## [SET TASK 1]
Reproduce the passage on Peter Maxwell Davies word for word, starting at "Sir Peter Maxwell" and ending at "some juvenilia compositions.".

## [SOURCE TEXT]

--- BEGIN ---

Sir Peter Maxwell Davies © Martin Lengemann
His works range from oft-performed expressionist scores to unfolding orchestral landscapes. “All these works dramatise deep tensions between rationality and instinct, and between institutional authority and the unclouded vision of the lonely creator.” (Hewett, Davies Obituary)
In tribute to his passing, let us briefly look at his life and some of his defining compositions.
Peter Maxwell Davies: Taverner, (excerpts)
Self-Taught Rebel
Peter Maxwell Davies was born on 8 September 1934 in Salford, Greater Manchester. His parents encouraged his musical aptitude, and early piano lessons also produced some juvenilia compositions.
As music was not a recognised academic subject at Leigh Grammar School, he pursued further studies independently, and in 1953, he enrolled for a joint course at the Royal Manchester College of Music and Manchester University.
University lectures failed to keep his attention, but he found his principal stimulus from his association with composers Alexander Goehr, Harrison Birtwistle, and the pianist John Ogdon and trumpeter Elgar Howarth.

--- END ---

(Records for locating displayed items)
--- BEGIN ---

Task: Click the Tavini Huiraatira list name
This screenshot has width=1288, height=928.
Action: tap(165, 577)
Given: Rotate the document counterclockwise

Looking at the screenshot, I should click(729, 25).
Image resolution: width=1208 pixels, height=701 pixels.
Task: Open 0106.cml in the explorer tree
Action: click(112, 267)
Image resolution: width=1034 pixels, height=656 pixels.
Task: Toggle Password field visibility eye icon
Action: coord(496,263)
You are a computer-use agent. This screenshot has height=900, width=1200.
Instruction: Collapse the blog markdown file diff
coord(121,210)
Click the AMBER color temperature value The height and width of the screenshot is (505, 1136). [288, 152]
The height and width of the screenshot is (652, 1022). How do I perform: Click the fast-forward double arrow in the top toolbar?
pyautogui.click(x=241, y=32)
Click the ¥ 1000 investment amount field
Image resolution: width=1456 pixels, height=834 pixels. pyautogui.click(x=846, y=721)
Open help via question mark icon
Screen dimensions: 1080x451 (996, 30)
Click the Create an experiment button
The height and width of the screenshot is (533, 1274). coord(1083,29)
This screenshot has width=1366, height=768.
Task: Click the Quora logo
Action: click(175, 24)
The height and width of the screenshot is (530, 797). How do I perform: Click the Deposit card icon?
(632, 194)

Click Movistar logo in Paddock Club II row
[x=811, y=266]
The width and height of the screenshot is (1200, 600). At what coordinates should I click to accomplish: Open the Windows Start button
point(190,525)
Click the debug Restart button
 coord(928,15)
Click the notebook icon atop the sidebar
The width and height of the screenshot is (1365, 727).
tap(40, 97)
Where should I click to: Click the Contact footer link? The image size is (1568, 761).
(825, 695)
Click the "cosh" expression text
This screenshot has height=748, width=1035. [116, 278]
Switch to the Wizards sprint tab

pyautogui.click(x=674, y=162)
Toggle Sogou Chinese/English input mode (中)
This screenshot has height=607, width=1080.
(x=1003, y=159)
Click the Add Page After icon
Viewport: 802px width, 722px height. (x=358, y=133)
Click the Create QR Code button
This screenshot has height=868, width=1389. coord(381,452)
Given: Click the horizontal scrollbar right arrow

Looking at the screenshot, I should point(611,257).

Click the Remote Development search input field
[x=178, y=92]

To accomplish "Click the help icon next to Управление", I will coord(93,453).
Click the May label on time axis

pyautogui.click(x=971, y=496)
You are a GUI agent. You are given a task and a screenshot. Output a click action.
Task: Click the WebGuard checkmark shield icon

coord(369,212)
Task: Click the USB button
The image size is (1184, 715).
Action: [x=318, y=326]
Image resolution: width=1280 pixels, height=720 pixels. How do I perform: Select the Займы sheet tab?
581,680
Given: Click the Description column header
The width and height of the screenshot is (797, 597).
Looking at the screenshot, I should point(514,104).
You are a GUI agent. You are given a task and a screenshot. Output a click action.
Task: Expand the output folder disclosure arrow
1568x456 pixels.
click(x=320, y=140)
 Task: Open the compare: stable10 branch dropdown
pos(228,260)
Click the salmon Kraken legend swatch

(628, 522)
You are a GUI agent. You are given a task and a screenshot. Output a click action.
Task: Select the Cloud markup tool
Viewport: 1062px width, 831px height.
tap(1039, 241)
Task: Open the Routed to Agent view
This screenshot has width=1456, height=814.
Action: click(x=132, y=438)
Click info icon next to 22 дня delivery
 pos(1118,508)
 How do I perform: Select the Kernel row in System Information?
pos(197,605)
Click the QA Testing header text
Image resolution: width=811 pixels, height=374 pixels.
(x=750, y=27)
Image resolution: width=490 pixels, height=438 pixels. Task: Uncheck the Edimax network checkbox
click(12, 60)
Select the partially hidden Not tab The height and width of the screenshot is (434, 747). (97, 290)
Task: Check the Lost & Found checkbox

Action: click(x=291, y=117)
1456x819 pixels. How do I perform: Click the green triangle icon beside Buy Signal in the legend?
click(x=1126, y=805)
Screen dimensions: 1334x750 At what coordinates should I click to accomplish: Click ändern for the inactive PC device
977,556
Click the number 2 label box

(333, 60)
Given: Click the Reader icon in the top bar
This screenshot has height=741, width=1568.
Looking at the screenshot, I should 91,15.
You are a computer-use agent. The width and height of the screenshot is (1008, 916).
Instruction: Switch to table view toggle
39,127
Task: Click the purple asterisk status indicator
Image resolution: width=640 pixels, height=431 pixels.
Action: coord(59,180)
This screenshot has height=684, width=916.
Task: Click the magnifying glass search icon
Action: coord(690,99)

--- END ---

## [SET TASK 2]
Write out the lines of the records unchanged, starting at the line that contains "Task: Click the USB button" and ending at the line that contains "tap(1039, 241)".

## [EXERCISE OUTPUT 1]
Sir Peter Maxwell Davies © Martin Lengemann
His works range from oft-performed expressionist scores to unfolding orchestral landscapes. “All these works dramatise deep tensions between rationality and instinct, and between institutional authority and the unclouded vision of the lonely creator.” (Hewett, Davies Obituary)
In tribute to his passing, let us briefly look at his life and some of his defining compositions.
Peter Maxwell Davies: Taverner, (excerpts)
Self-Taught Rebel
Peter Maxwell Davies was born on 8 September 1934 in Salford, Greater Manchester. His parents encouraged his musical aptitude, and early piano lessons also produced some juvenilia compositions.

## [EXERCISE OUTPUT 2]
Task: Click the USB button
The image size is (1184, 715).
Action: [x=318, y=326]
Image resolution: width=1280 pixels, height=720 pixels. How do I perform: Select the Займы sheet tab?
581,680
Given: Click the Description column header
The width and height of the screenshot is (797, 597).
Looking at the screenshot, I should point(514,104).
You are a GUI agent. You are given a task and a screenshot. Output a click action.
Task: Expand the output folder disclosure arrow
1568x456 pixels.
click(x=320, y=140)
 Task: Open the compare: stable10 branch dropdown
pos(228,260)
Click the salmon Kraken legend swatch

(628, 522)
You are a GUI agent. You are given a task and a screenshot. Output a click action.
Task: Select the Cloud markup tool
Viewport: 1062px width, 831px height.
tap(1039, 241)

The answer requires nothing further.